Rather than commercializing its invention, the team insists its objective is to make the DIY scrap-metal approach available to the masses in need of cheap ways to store energy. To that end, it is now planning to build a full-scale prototype that could be used in an energy efficient smart home and then one day, they plan to provide clear sets of instructions for others to do the same.

"We're seeing the start of a movement in contemporary society leading to a 'maker culture' where large-scale product development and manufacturing is being decentralized and scaled down to individuals or communities," says Cary Pint, assistant professor of mechanical engineering at Vanderbilt University. "So far, batteries have remained outside of this culture, but I believe we will see the day when residents will disconnect from the grid and produce their own batteries. That's the scale where battery technology began, and I think we will return there."

The team's research was published in the journal ACS Energy Letters.

Source: Vanderbilt University via American Chemical Society

View gallery - 3 images
7 comments
7 comments
CAVUMark
I'll vote for less energy density, less power density and larger physical size if the entire cell is easily recyclable and non polluting.
Grelly
Missing from the article is any sort of comparison.

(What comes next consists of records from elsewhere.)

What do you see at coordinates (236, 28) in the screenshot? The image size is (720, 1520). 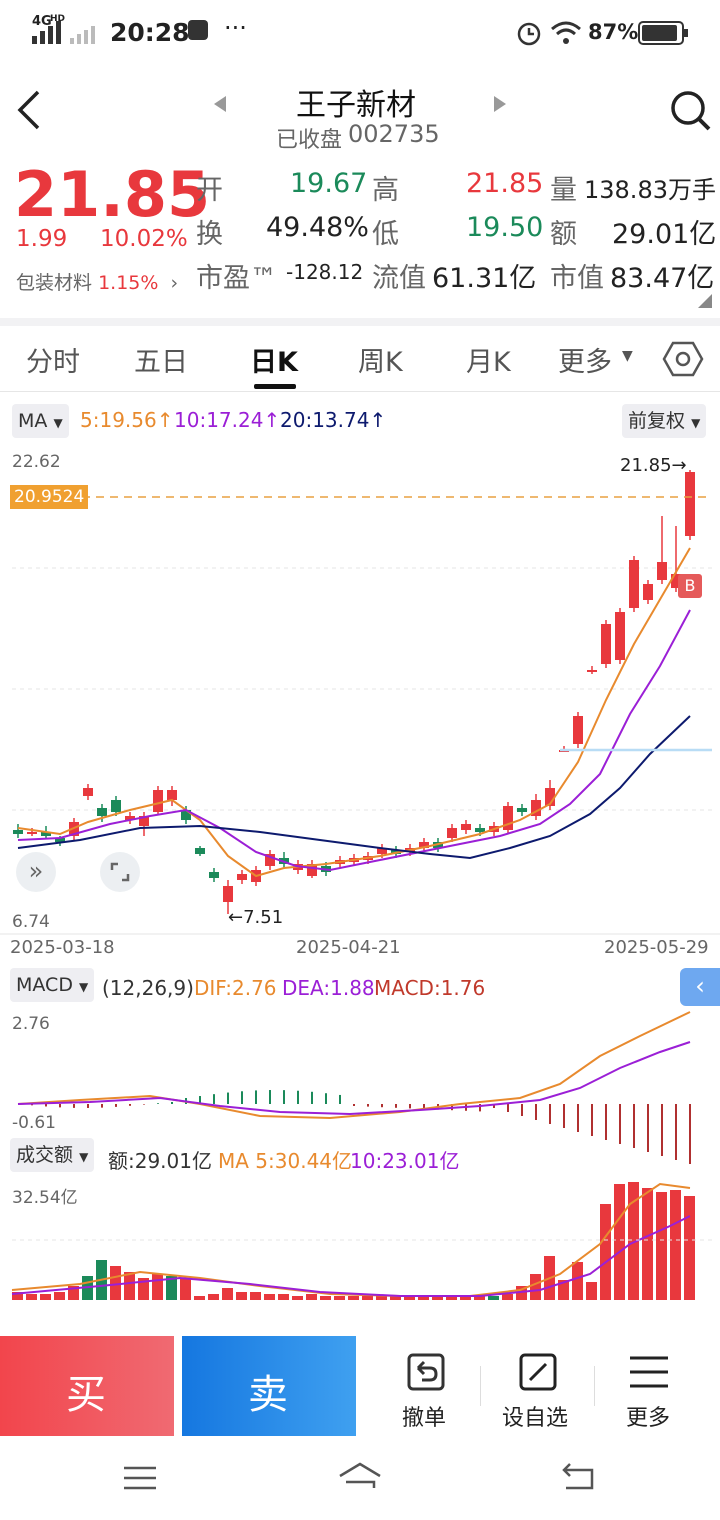 I see `more-notifications: ···` at bounding box center [236, 28].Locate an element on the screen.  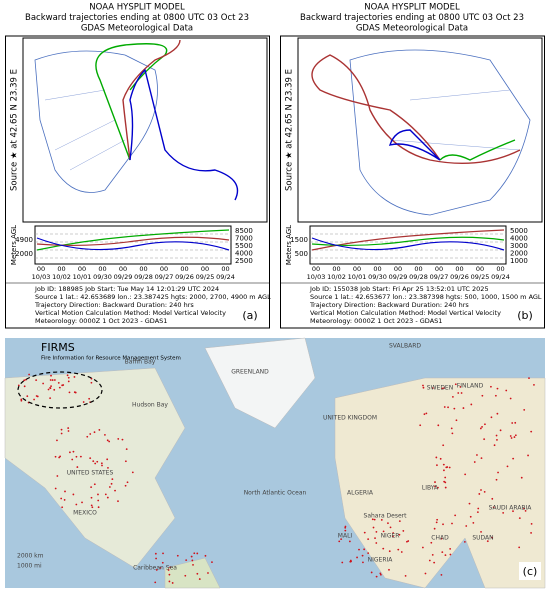
date-label: 09/24 is located at coordinates (226, 277).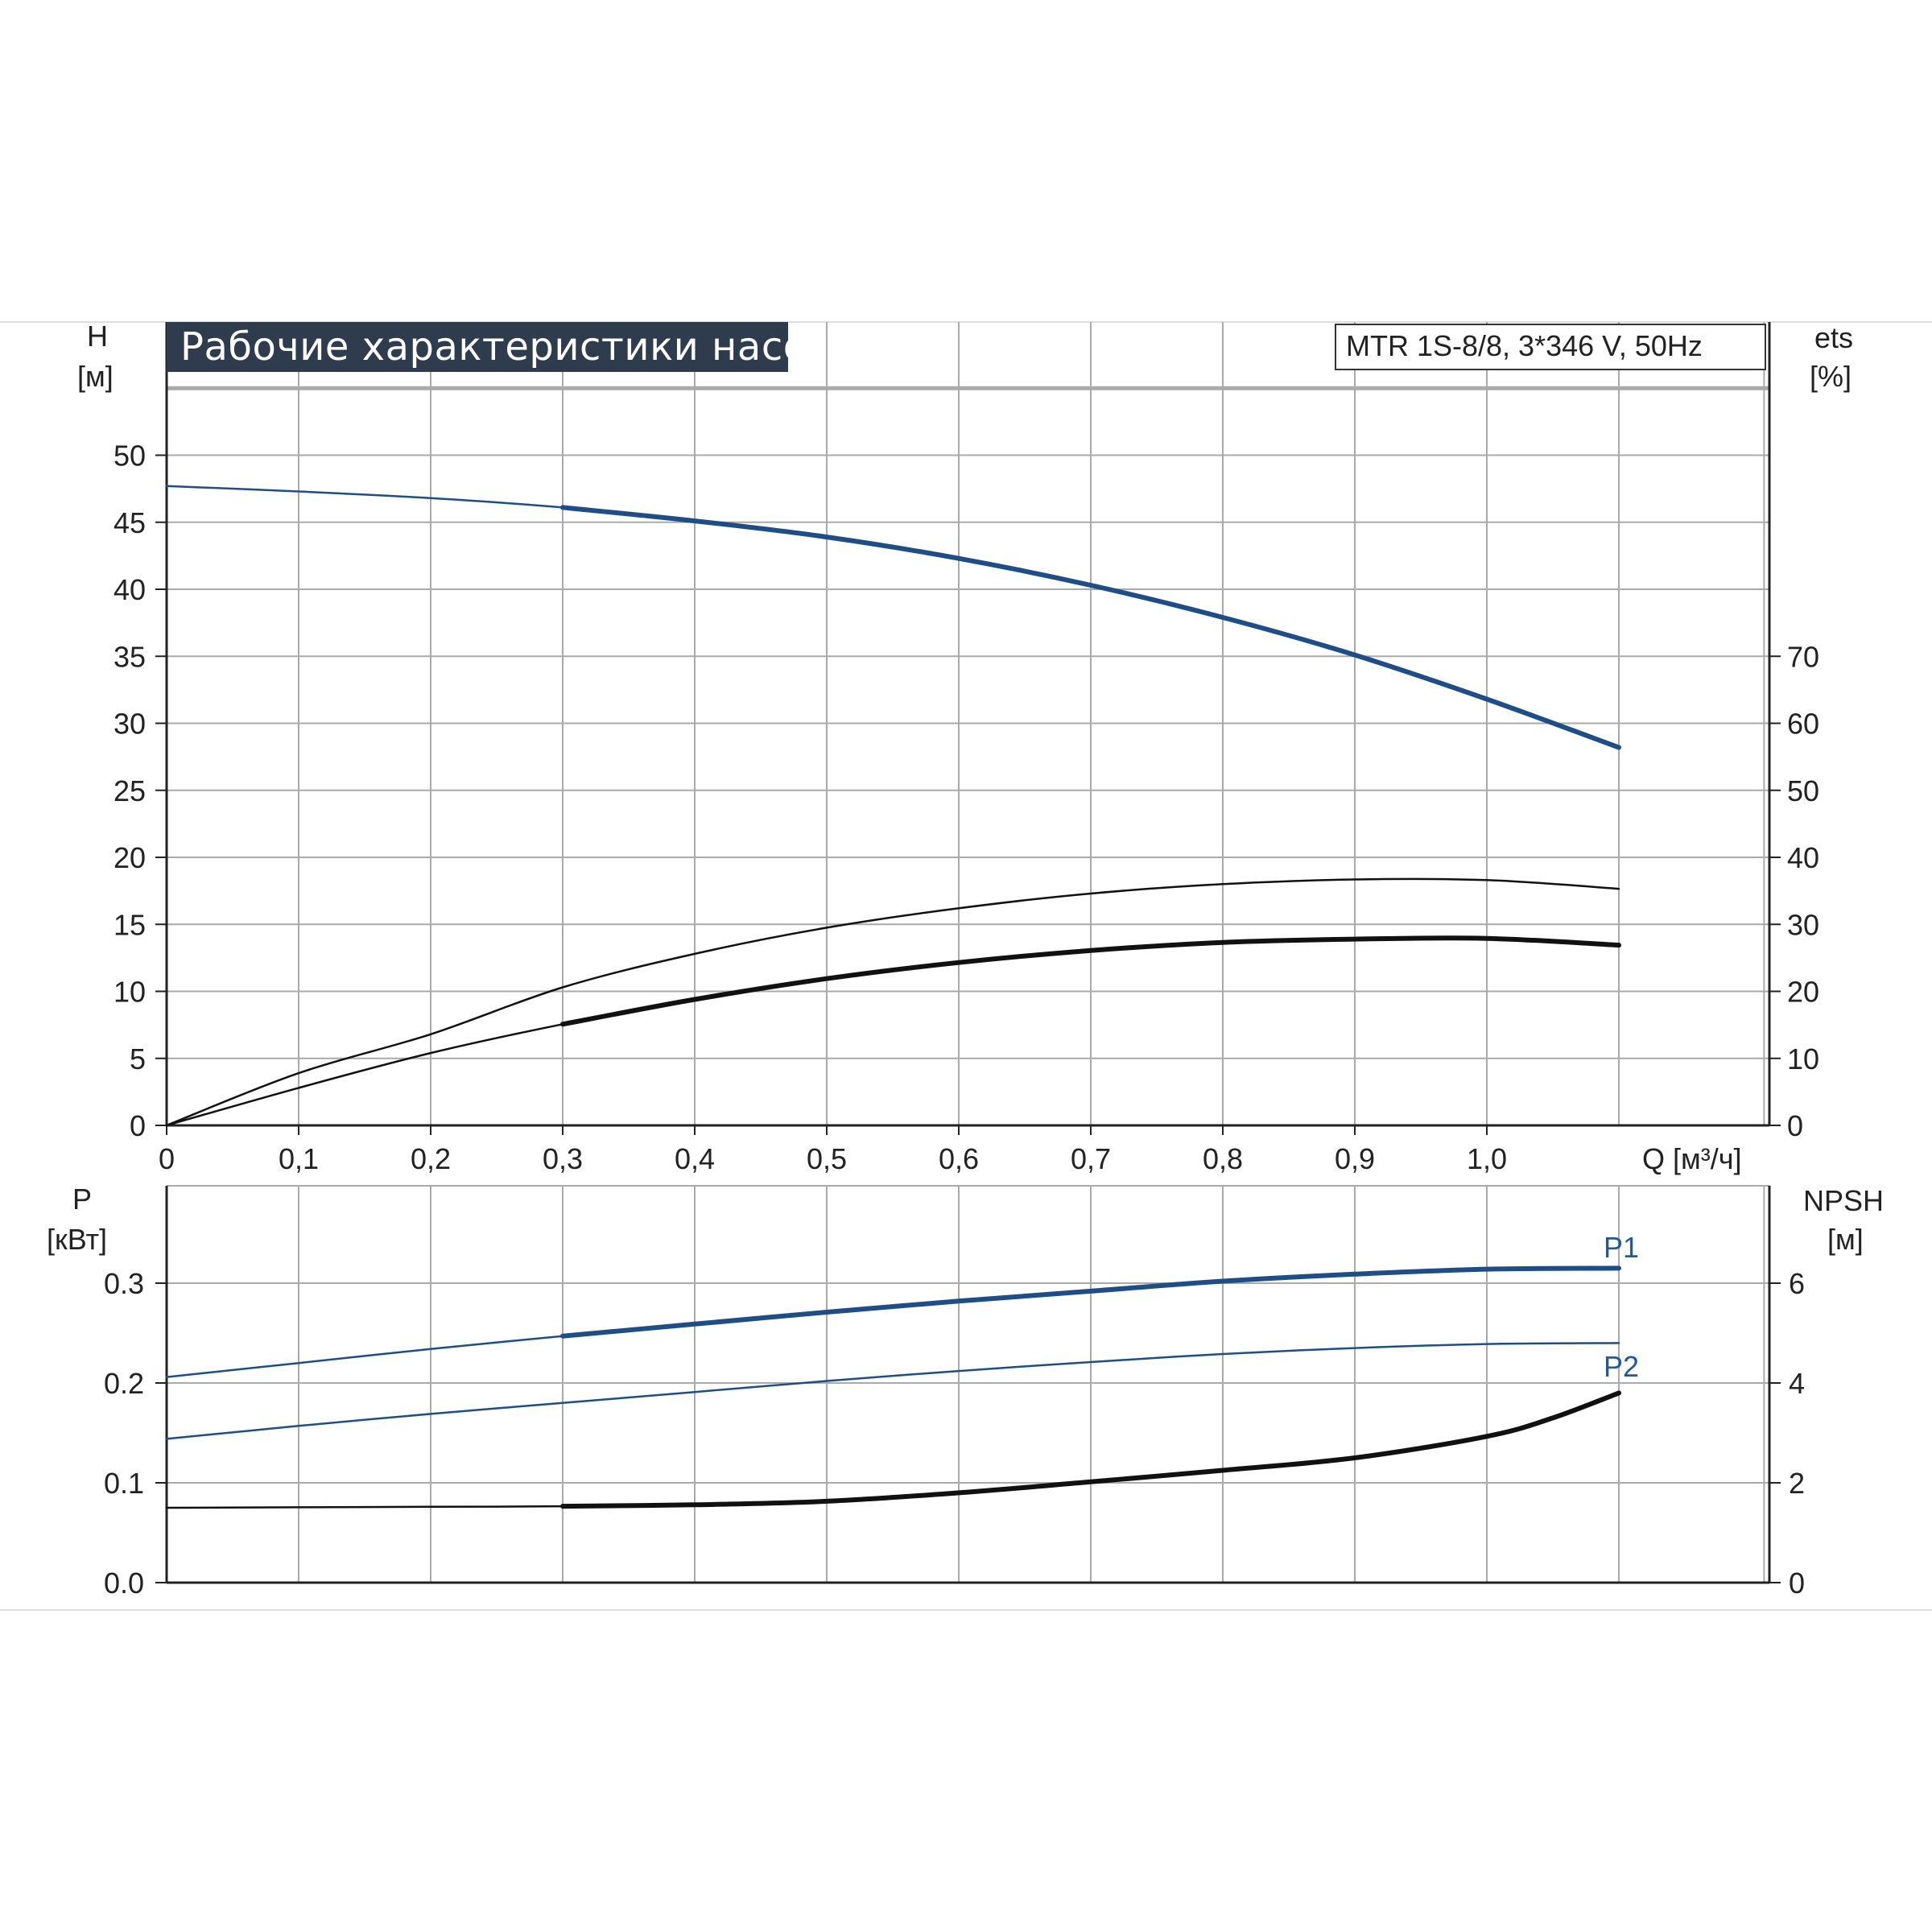  I want to click on efficiency-curve-lower-thick-line, so click(1090, 981).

What is its advantage over (say) lead acid batteries? Weight? Cost? Size? Greener?
Booleanboy
Grelly I guess there are several 'wins' here. If a scalable storage system can be created by using minimally reprocessed scrap materials you have cost and environmental gains. If you're removing lead from the equation there's another big environmental benefit too. As CAVUMark suggests, there are many applications where high energy density is not essential (such as solar and wind-generated electricity storage) where batteries of this type would be very valuable. I look forward to hearing how the project progresses.
Craig Whitley
$40 for 48 hours of access to their content on this battery. Seems their objectives are not as noble as this article indicates.
HermanVanRoey
And I wonder where or who to link to, in order to follow up on future developments, as the intention is to make energy-storage available in the future...
Noel K Frothingham
Nobility does not cover expenses.
ljaques
Wow, lead-acid gives you 41Wh/kg and these are 20Wh/kg? Half is just a bit less density, @CAVUMark. <g> LiFePo4 batteries give 90–110 Wh/kg, so they're considerably closer to LA, but the price is triple ($0.17 vs $0.50). I didn't see temperature info and wonder if this water-based electrolyte will freeze at sub-zero temps. I guess it would be a good indoor battery which could be more available to DIYers. Lithium Nickel Manganese Cobalt Oxide (NMC) is starting to be used in EVs from China. I'm curious to find out more about that, too.